What is required — Without any omission, reproduce the records that follow.

[Data records]
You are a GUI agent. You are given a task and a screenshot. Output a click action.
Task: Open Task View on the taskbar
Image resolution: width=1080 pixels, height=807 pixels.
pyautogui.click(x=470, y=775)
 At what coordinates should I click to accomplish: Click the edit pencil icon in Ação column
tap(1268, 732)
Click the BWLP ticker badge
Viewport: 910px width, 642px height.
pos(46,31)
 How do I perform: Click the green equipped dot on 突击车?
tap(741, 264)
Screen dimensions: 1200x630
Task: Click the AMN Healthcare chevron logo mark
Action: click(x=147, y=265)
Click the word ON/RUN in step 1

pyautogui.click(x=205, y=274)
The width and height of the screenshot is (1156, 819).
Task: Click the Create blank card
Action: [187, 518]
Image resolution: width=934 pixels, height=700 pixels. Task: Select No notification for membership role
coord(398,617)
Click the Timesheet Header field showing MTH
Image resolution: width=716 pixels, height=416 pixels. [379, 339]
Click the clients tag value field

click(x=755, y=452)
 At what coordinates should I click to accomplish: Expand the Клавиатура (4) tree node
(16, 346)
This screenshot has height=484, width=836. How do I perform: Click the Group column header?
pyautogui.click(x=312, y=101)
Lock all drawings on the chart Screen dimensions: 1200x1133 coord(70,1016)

Output of the task —
You are a GUI agent. You are given a task and a screenshot. Output a click action.
Task: Open Task View on the taskbar
Image resolution: width=1080 pixels, height=807 pixels.
pyautogui.click(x=470, y=775)
 At what coordinates should I click to accomplish: Click the edit pencil icon in Ação column
tap(1268, 732)
Click the BWLP ticker badge
Viewport: 910px width, 642px height.
pos(46,31)
 How do I perform: Click the green equipped dot on 突击车?
tap(741, 264)
Screen dimensions: 1200x630
Task: Click the AMN Healthcare chevron logo mark
Action: click(x=147, y=265)
Click the word ON/RUN in step 1

pyautogui.click(x=205, y=274)
The width and height of the screenshot is (1156, 819).
Task: Click the Create blank card
Action: [187, 518]
Image resolution: width=934 pixels, height=700 pixels. Task: Select No notification for membership role
coord(398,617)
Click the Timesheet Header field showing MTH
Image resolution: width=716 pixels, height=416 pixels. [379, 339]
Click the clients tag value field

click(x=755, y=452)
 At what coordinates should I click to accomplish: Expand the Клавиатура (4) tree node
(16, 346)
This screenshot has height=484, width=836. How do I perform: Click the Group column header?
pyautogui.click(x=312, y=101)
Lock all drawings on the chart Screen dimensions: 1200x1133 coord(70,1016)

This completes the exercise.